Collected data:
----------
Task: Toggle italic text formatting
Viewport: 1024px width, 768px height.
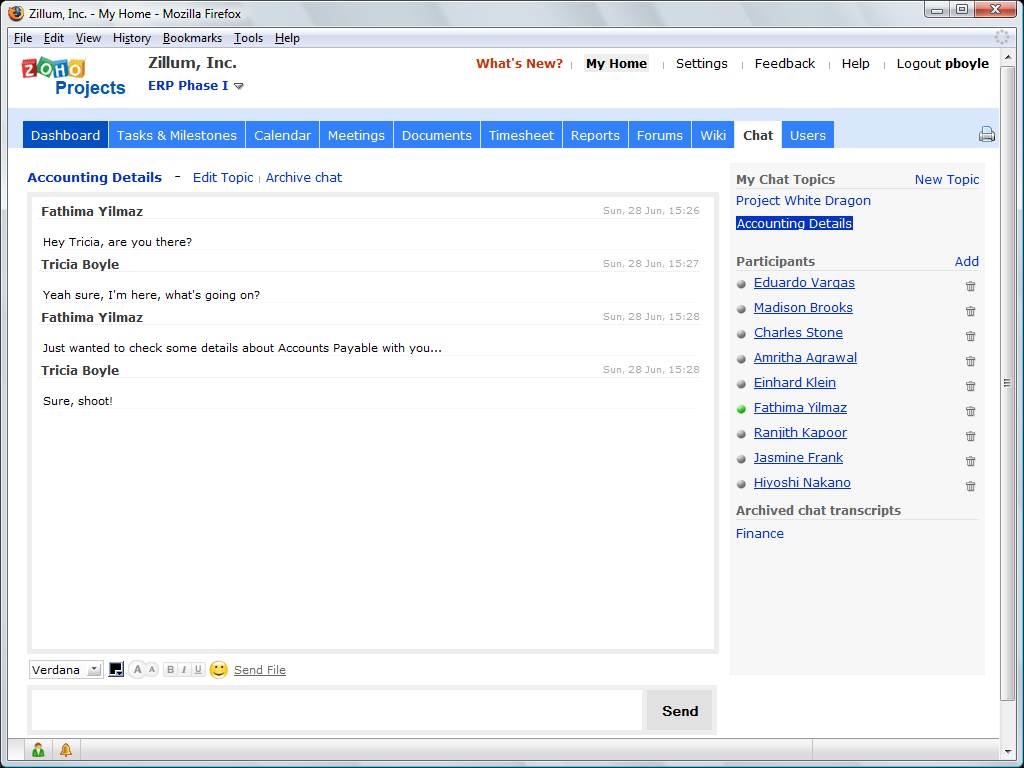Action: 184,670
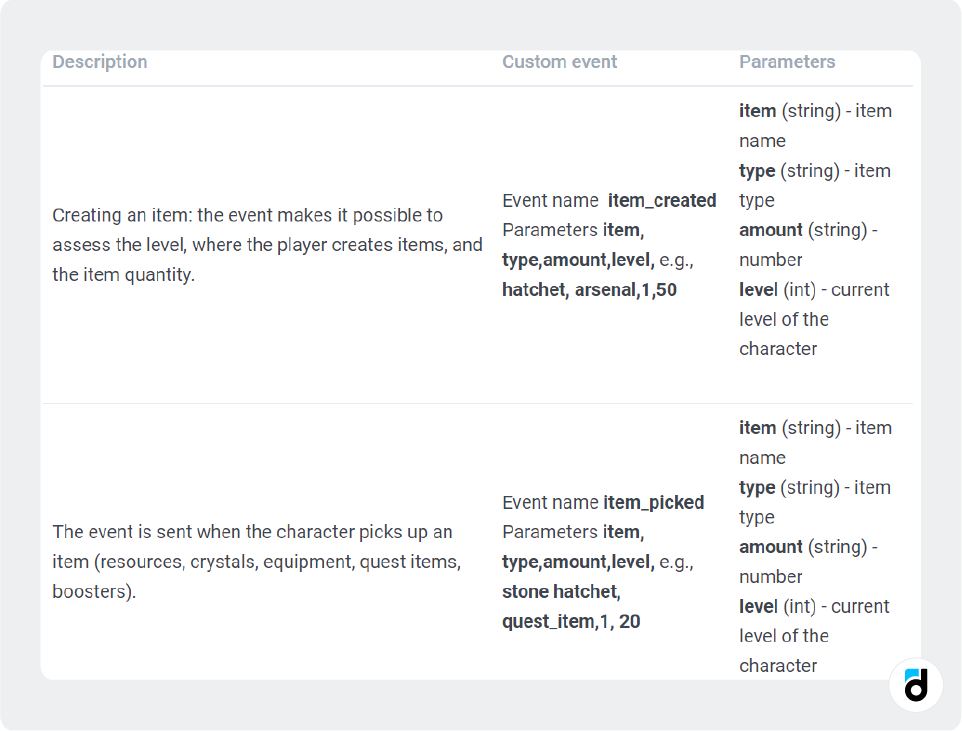Click the type parameter in item_picked row
Image resolution: width=962 pixels, height=731 pixels.
coord(757,488)
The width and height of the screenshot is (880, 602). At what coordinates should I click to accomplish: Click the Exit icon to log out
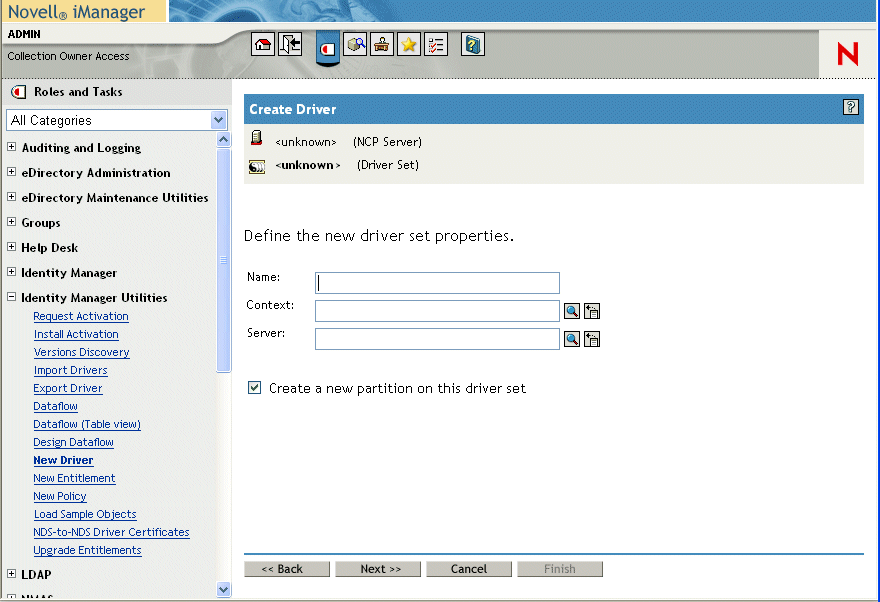[x=290, y=44]
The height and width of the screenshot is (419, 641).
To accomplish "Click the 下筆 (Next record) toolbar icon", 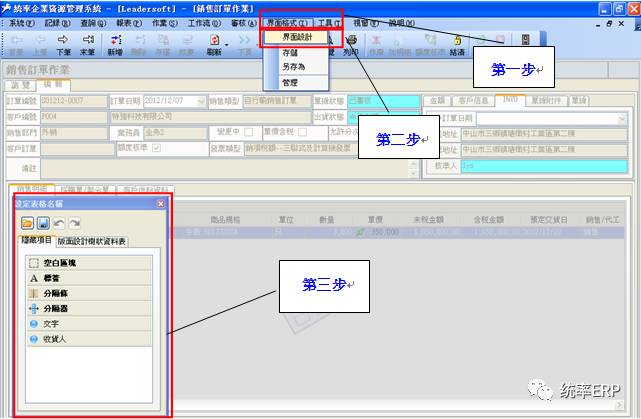I will 63,43.
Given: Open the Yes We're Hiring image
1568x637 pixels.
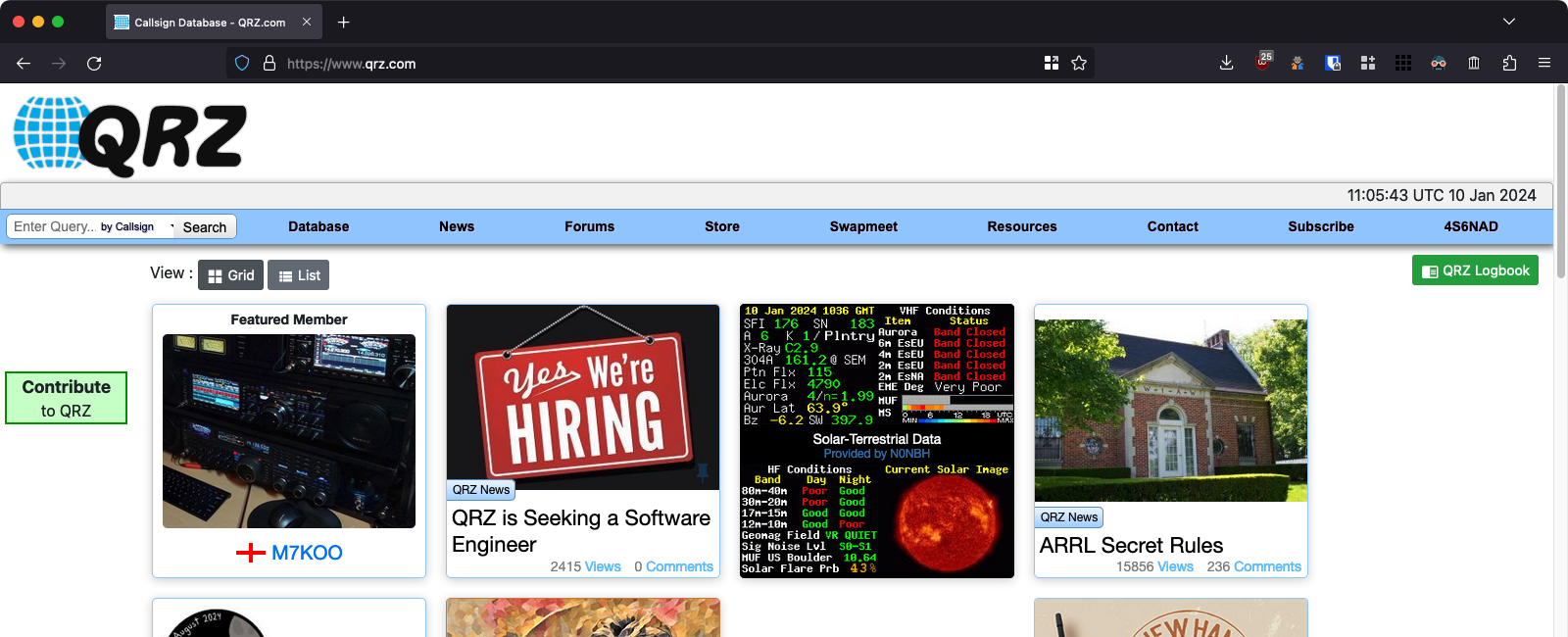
----------
WHAT NEEDS TO BE DONE | Nothing but the lines from the one with "Given: Open the Yes We're Hiring image" through the end of the entries above, both included, should be set down, exactly and without pictures.

YOUR RESPONSE |
Given: Open the Yes We're Hiring image
1568x637 pixels.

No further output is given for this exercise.